Öffentlich-rechtliche MedienARD-Vorsitzender Buhrow fordert mehr Meinungsvielfalt

Der ARD-Vorsitzende und WDR-Intendant Tom Buhrow (dpa/ Oliver Berg)
Der ARD-Vorsitzende Tom Buhrow fordert, dass sich die ARD immer wieder hinterfragt. (dpa/ Oliver Berg)

Der ARD-Vorsitzende Tom Buhrow hat sich selbstkritisch zur Meinungsvielfalt im öffentlich-rechtlichen Rundfunk geäußert.
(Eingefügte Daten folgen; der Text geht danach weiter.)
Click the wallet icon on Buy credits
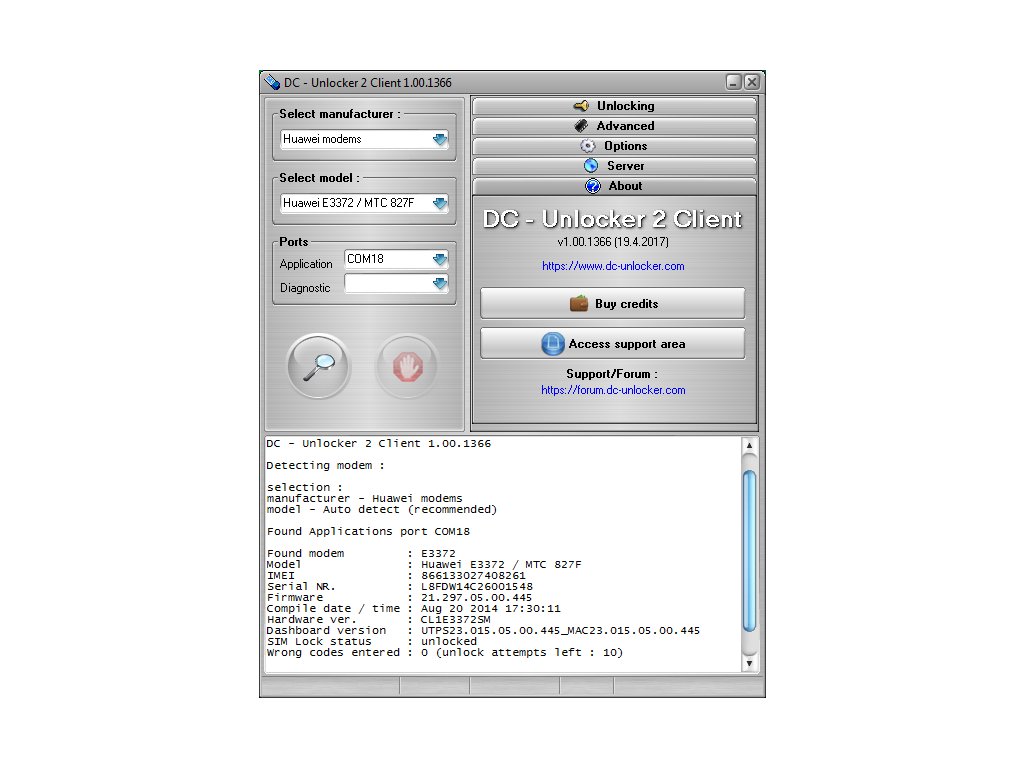1024x768 pixels. point(579,303)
In einem Gastbeitrag in der "Zeit" schreibt er, die Gesellschaft brauche mehr kontroverse, unbequeme Meinungen und robuste und freie Kommunikationsräume. "Gerade die ARD und der öffentlich-rechtliche Rundfunk insgesamt können diese Räume anbieten", betont Buhrow. Die ARD wolle die Menschen mit ihren Inhalten befähigen und nicht belehren. Dafür müssten sich die Mitarbeitenden immer wieder hinterfragen und unvoreingenommen sein. Zudem müssten die Sender in alle Richtungen divers sein. Die Lebenswirklichkeit von vielen studierten Redakteurinnen und Redakteuren, die dazu noch häufig in Großstädten leben, dürfe nicht der alleinige Maßstab sein, so Buhrow.
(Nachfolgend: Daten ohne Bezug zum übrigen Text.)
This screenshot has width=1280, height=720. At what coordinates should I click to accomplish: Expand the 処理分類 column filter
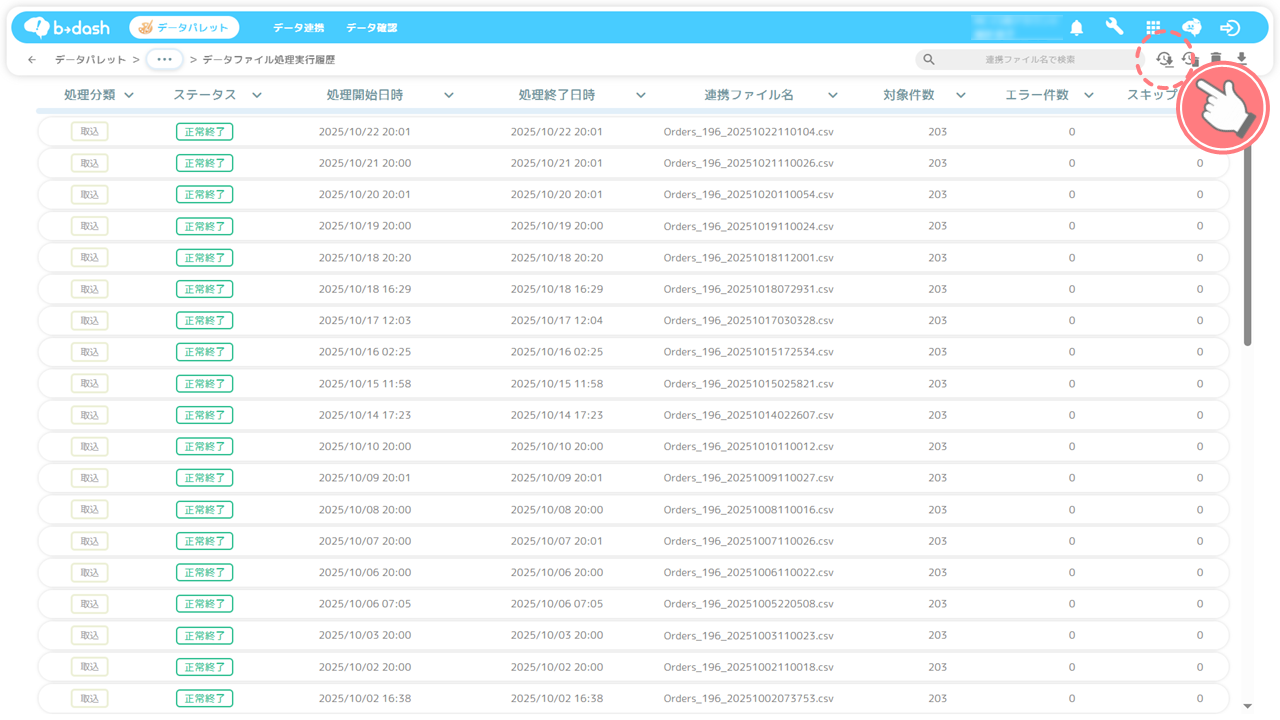pos(129,95)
Er beklagt in seinem Artikel eine starke Polarisierung in der Gesellschaft. Einige Medien flankierten diese publizistisch. Ein Beispiel dafür sei die Diskussion um die Erhöhung des Rundfunkbeitrages, in der der Präsident des Bundesverfassungsgerichts Zielscheibe billiger Polemik geworden sei.

Diese Nachricht wurde am 14.10.2021 im Programm Deutschlandfunk gesendet.